All 50 of the players we identified as 2021’s top NBA free agents prior to the start of the new league year last month have come off the board, many of them within hours of the start of free agency. Nearly all the players we listed in our “honorable mention” have found new homes as well.
However, a few of those honorable mentions remain unsigned, as do a handful of other noteworthy veterans. There are many players worth mentioning, and the full list of current NBA free agents can be found right here, but today we’re singling out 10 vets who fall into three particular categories.
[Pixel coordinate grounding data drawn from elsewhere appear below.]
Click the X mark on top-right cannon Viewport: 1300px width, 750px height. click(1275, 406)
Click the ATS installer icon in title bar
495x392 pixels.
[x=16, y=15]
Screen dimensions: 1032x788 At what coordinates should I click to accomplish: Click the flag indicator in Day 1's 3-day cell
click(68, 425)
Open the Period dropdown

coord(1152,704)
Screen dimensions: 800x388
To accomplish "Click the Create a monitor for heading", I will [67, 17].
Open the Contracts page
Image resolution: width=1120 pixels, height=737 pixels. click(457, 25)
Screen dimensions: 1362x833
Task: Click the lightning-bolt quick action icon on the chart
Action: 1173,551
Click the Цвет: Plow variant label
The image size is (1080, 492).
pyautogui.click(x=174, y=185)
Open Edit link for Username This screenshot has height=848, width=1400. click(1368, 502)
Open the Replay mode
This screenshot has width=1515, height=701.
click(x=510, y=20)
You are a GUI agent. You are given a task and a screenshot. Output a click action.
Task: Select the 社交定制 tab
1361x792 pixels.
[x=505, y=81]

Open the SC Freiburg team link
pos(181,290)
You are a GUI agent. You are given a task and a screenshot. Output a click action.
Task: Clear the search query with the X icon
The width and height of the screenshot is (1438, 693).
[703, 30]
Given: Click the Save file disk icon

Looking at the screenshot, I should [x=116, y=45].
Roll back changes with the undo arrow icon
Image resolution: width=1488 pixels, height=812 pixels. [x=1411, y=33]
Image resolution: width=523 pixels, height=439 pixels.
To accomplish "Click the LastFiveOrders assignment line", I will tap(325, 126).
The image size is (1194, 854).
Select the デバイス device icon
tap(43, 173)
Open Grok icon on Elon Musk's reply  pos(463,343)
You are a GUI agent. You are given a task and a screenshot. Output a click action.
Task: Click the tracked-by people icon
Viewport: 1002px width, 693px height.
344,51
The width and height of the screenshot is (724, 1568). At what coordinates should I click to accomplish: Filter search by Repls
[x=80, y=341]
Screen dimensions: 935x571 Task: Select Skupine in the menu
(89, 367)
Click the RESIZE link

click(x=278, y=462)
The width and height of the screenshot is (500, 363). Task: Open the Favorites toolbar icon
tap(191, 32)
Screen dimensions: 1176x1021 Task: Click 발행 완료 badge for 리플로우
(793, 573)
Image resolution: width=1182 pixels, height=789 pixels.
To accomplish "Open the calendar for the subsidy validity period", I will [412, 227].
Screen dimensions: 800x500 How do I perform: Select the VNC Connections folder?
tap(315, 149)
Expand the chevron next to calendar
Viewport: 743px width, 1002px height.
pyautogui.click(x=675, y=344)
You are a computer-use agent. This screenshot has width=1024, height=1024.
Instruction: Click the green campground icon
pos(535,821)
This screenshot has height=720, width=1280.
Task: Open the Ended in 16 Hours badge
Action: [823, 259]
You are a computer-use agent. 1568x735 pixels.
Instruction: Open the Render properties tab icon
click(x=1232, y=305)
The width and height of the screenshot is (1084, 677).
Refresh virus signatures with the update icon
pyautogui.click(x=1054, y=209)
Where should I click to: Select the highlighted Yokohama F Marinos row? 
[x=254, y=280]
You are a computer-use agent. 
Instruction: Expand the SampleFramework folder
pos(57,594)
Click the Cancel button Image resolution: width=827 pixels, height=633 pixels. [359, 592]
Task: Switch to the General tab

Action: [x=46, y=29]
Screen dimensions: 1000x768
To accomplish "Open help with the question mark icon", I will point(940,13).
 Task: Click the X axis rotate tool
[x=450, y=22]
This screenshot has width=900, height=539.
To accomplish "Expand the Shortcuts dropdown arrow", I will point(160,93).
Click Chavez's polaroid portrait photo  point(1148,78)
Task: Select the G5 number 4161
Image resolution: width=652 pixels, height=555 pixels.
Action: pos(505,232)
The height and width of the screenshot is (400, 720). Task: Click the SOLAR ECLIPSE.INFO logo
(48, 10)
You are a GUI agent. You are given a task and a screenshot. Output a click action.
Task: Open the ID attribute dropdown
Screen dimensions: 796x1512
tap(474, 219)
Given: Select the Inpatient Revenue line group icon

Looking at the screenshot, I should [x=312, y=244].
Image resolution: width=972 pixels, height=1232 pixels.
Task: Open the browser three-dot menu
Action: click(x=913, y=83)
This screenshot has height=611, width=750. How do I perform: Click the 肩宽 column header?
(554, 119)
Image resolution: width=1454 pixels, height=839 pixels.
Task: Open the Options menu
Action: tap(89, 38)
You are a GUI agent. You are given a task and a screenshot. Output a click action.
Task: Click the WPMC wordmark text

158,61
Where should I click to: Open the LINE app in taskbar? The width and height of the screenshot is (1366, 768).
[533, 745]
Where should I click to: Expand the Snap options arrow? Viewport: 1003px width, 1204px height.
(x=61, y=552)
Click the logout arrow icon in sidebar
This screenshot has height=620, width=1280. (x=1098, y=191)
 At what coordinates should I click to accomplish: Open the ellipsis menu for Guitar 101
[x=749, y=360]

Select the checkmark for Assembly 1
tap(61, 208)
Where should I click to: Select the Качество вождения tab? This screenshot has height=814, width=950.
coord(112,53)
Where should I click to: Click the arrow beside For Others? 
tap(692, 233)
Let’s dive in and have a look…
- J.J. Redick: Redick is one of the best three-point shooters in NBA history, having converted 41.5% of his 4,704 career attempts. However, a heel injury slowed him down in 2020/21, and he has stated he’s in no rush to sign a new contract for ’21/22. When he’s ready, he’ll likely favor a team close to his home in New York, with the Nets and Knicks believed to be atop his wish list.
- James Ennis: Ennis has been a regular NBA role player for the last several years and is coming off a season in which he converted 43.3% of his three-pointers. He has reportedly drawn interest from the Lakers, Bulls, Trail Blazers, and Magic, among other teams, and seems unlikely to remain unsigned for much longer.
- Garrison Mathews: Mathews emerged as a rotation player for the Wizards while on a two-way contract during the last two seasons, making 38.9% of his threes in 82 total games (15.4 MPG). His solid play earned him a qualifying offer this summer, but Washington pulled that offer on the table during the first week of free agency, making Mathews an unrestricted free agent.
- Mike Scott: A veteran stretch four, Scott had a bit of a down year in Philadelphia in 2020/21, but still has a .381 3PT% over the last four seasons, an impressive mark for a player who is also capable of battling big men in the paint. The 76ers signed Georges Niang to replace Scott, but the 33-year-old should catch on somewhere.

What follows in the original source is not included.